Pour la FUGEA, ce constat d’échec trouve sa source dans une série de facteurs qui, mis ensemble, forment
un
cocktail explosif. Nous pouvons cibler deux grands acteurs responsables
de ces problèmes : les politiques et l’agro-industrie. L’objectif
de cette conférence de presse est de clarifier pour chaque acteur les
aberrations que nous subissons, quelles sont nos revendications pour
sauver nos fermes et leur transition et quelles seront les actions des
prochains jours.
Politiques
Constats
Nous l’avons dit, nous faisons évoluer nos pratiques sur le terrain mais cette transition doit être soutenue par des politiques fortes et cohérentes. Aujourd’hui, ces dernières font l’inverse.
D’abord, parce que les budgets européens, censés être les principaux soutiens à notre transition, sont en constante diminution.

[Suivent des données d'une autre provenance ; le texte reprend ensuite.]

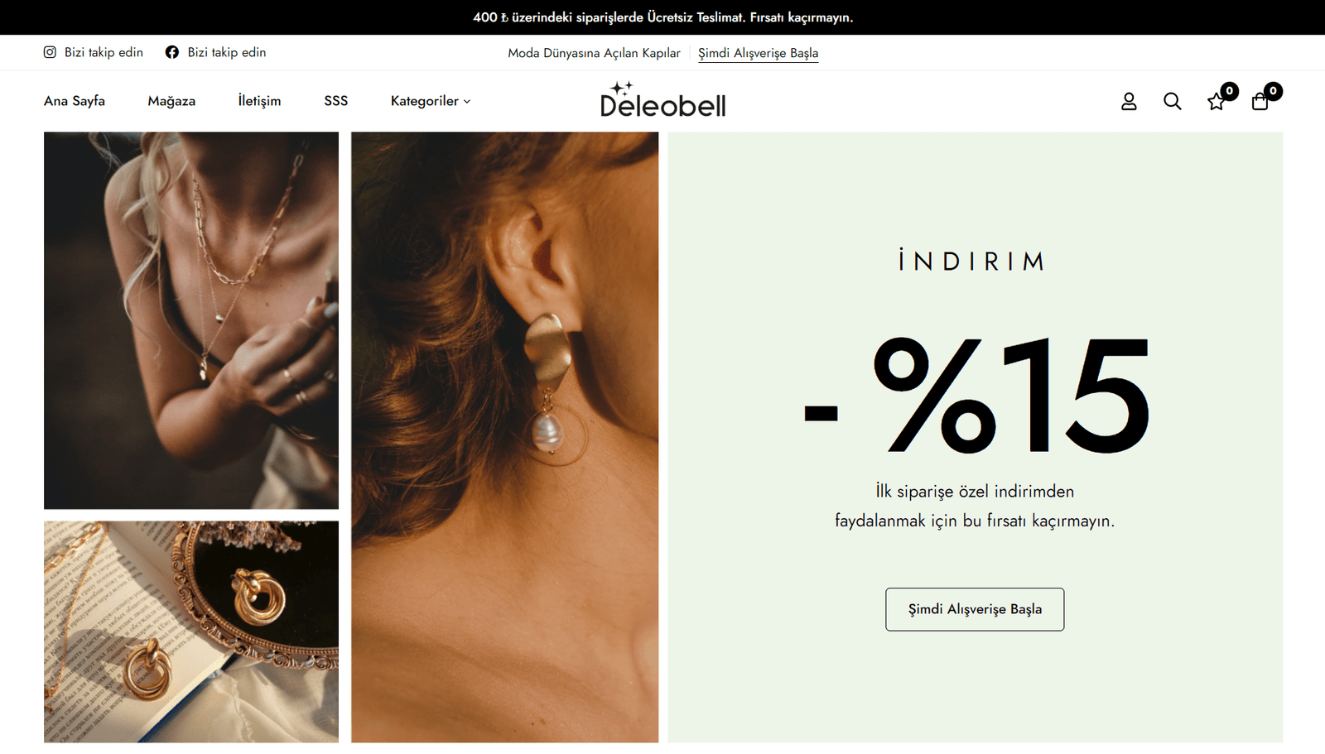The image size is (1325, 754).
Task: Click the Deleobell logo
Action: (x=663, y=100)
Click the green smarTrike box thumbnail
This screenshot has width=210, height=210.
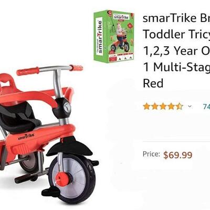pyautogui.click(x=114, y=36)
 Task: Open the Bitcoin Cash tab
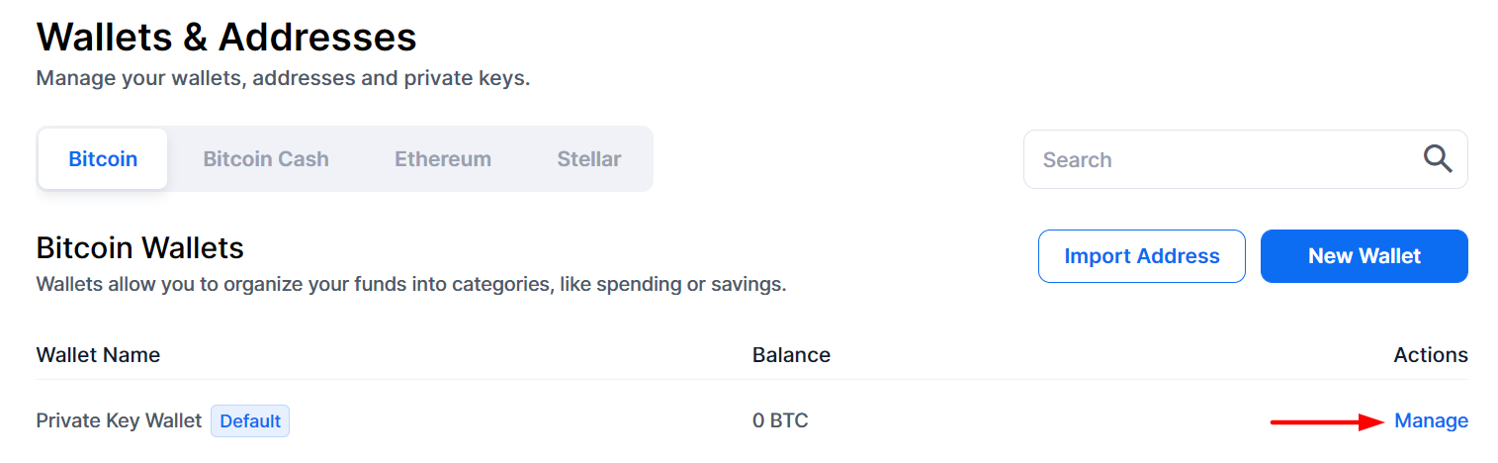coord(266,158)
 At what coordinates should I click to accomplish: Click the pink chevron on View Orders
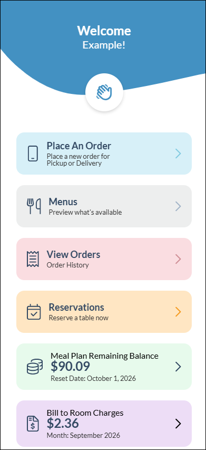(x=178, y=259)

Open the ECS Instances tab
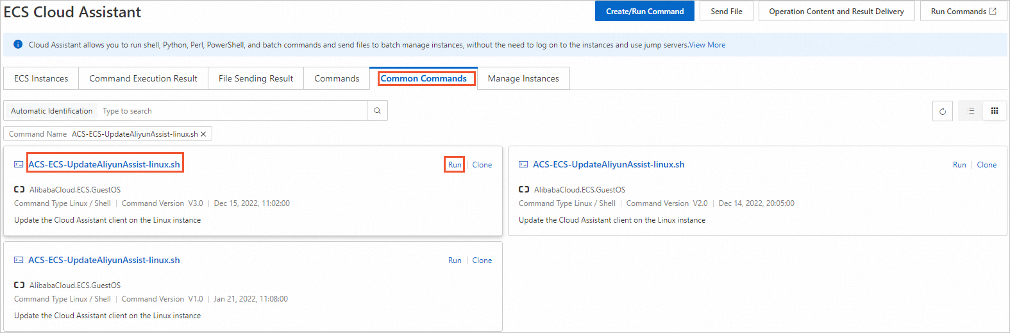point(41,78)
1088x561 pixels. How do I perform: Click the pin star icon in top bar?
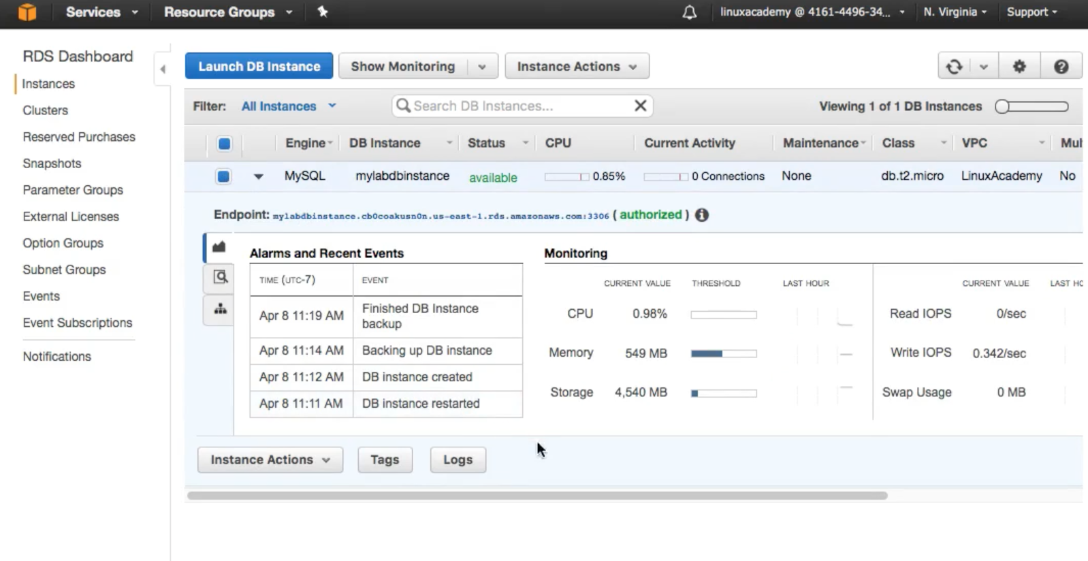click(x=323, y=12)
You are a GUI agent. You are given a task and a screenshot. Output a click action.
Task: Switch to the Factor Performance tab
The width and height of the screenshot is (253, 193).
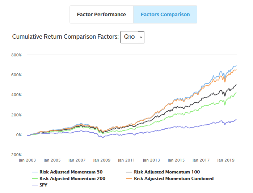(101, 14)
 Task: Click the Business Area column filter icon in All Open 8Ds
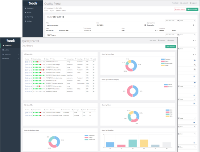point(76,59)
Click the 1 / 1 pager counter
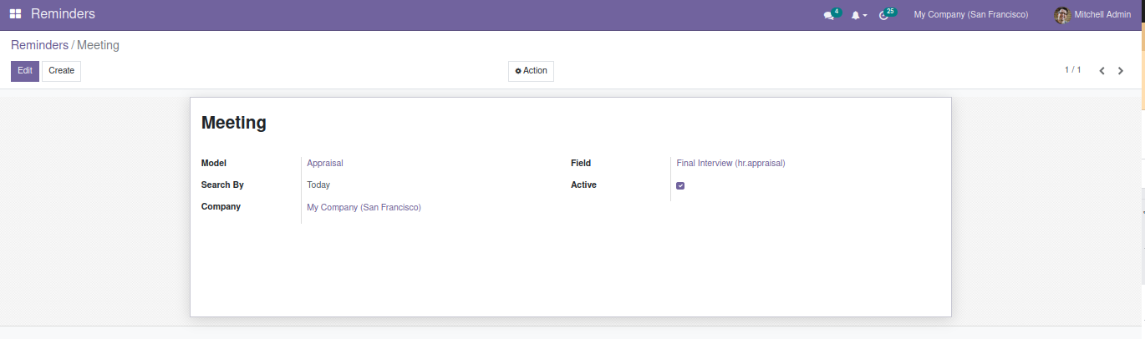 [x=1072, y=70]
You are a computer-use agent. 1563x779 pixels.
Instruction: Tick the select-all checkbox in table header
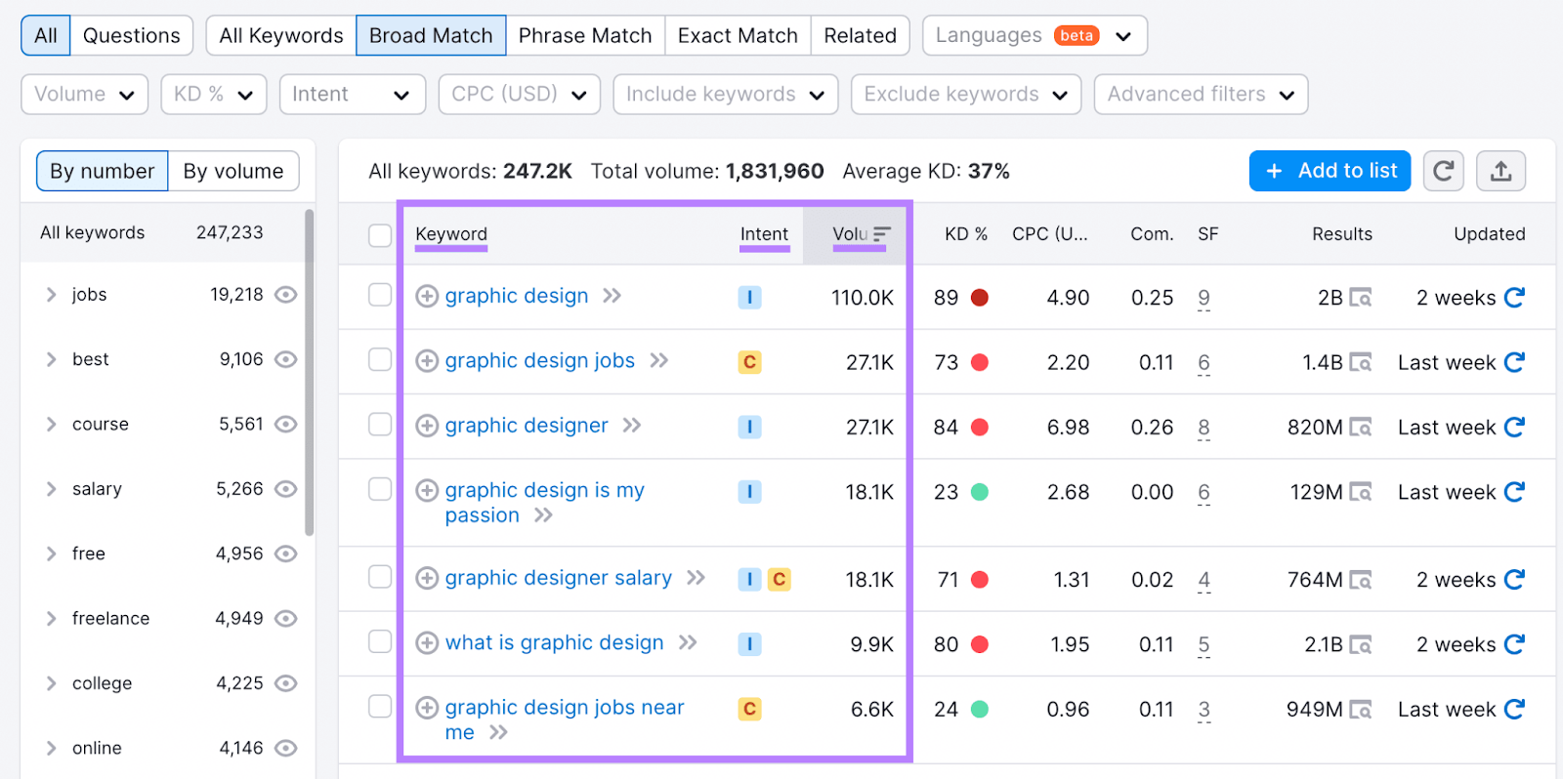(x=380, y=235)
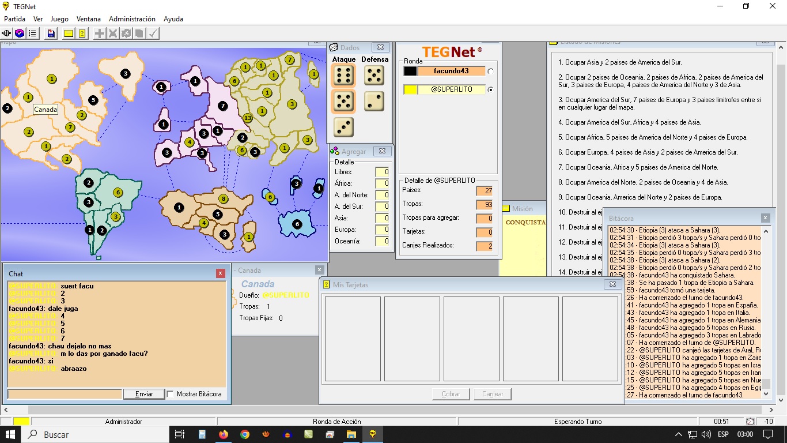Click the connect plug toolbar icon
The image size is (787, 443).
[7, 33]
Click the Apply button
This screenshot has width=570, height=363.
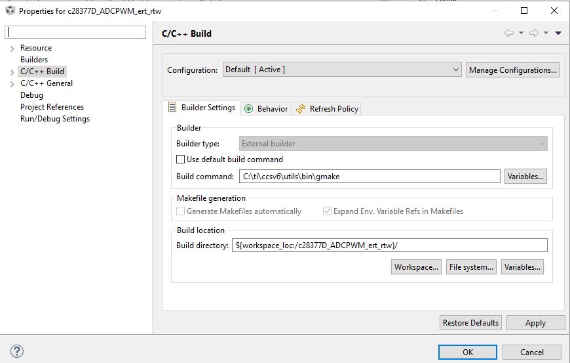(535, 322)
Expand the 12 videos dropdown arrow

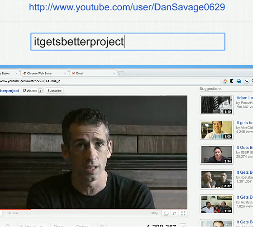pos(40,91)
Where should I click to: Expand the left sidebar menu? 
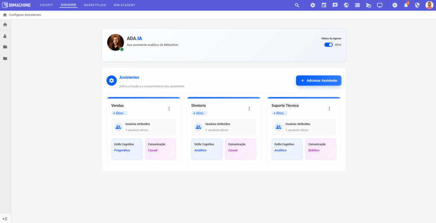click(x=5, y=218)
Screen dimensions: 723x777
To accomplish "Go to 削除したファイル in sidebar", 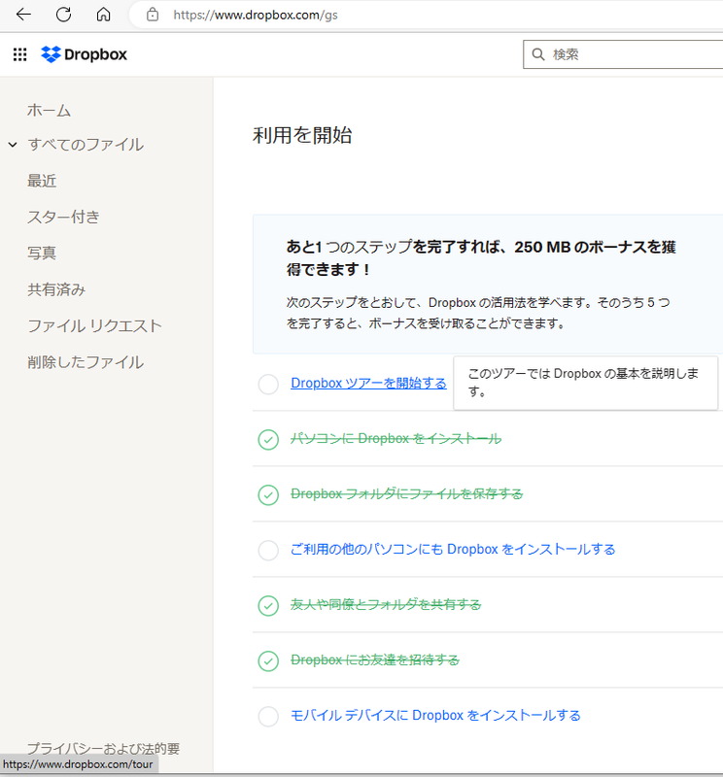I will pyautogui.click(x=86, y=362).
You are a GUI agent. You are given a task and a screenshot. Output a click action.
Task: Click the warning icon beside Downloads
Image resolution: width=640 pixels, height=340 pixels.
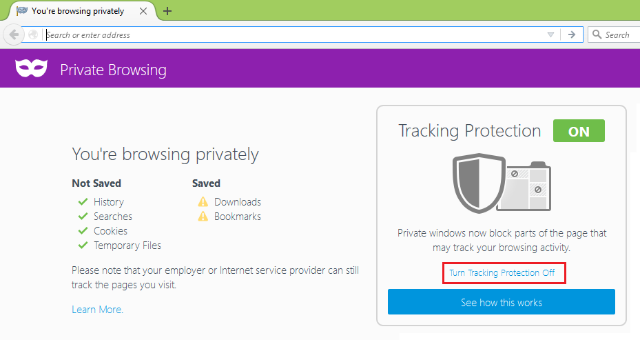[x=203, y=201]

Ensuite, parce que la mise en œuvre des normes se traduisent par une ultracomplexifiation administrative qui
nous asphyxie : charges administratives intenables, empilement de
règles complexes, baisse de budget, changements continus, communication
tardive, surcontrôles, etc. Même en étant de bonne volonté, il
est impossible de suivre la réglementation. Résultat : nous travaillons
dans l’incertitude et dans le stress perpétuel et ces conditions
freinent aussi bien cette transition que les installations de nos jeunes
en agriculture.
Cette situation, déjà difficile à vivre au quotidien dans les fermes, est d’autant plus inaudible pour le secteur que l’Europe met consciemment notre agriculture en concurrence avec des produits qui ne respectent pas nos normes. La libéralisation de l’agriculture détruit à petit feu nos exploitations ; il est plus que temps de revoir les règles de jeu. Il faut arrêter de nous prendre pour des magiciens : être plus vert avec moins d’argent (baisse des budgets de la PAC) et en étant concurrentiel sur les marchés mondiaux, ce n’est pas possible.
Revendications au niveau des politiques européennes
- Refuser tous les accords de libre-échange mettant en danger notre agriculture et sa transition.
Les instances européennes doivent notamment annuler le processus de signature de l’accord UE-Mercosur, un accord anachronique qui symbolise toutes les incohérences des politiques européennes ; - Interdire l’entrée sur le territoire européen de produits qui ne respectent pas nos normes
(mesures miroirs). Les instances européennes doivent établir un agenda clair sur les mesures-
miroirs pour les mettre en place à court-terme. - Rétablir une régulation des marchés pour garantir des prix justes et stables. Les instances européennes doivent ouvrir des discussions sur ces chapitres de l’Organisation Commune des Marchés (OCM de la PAC).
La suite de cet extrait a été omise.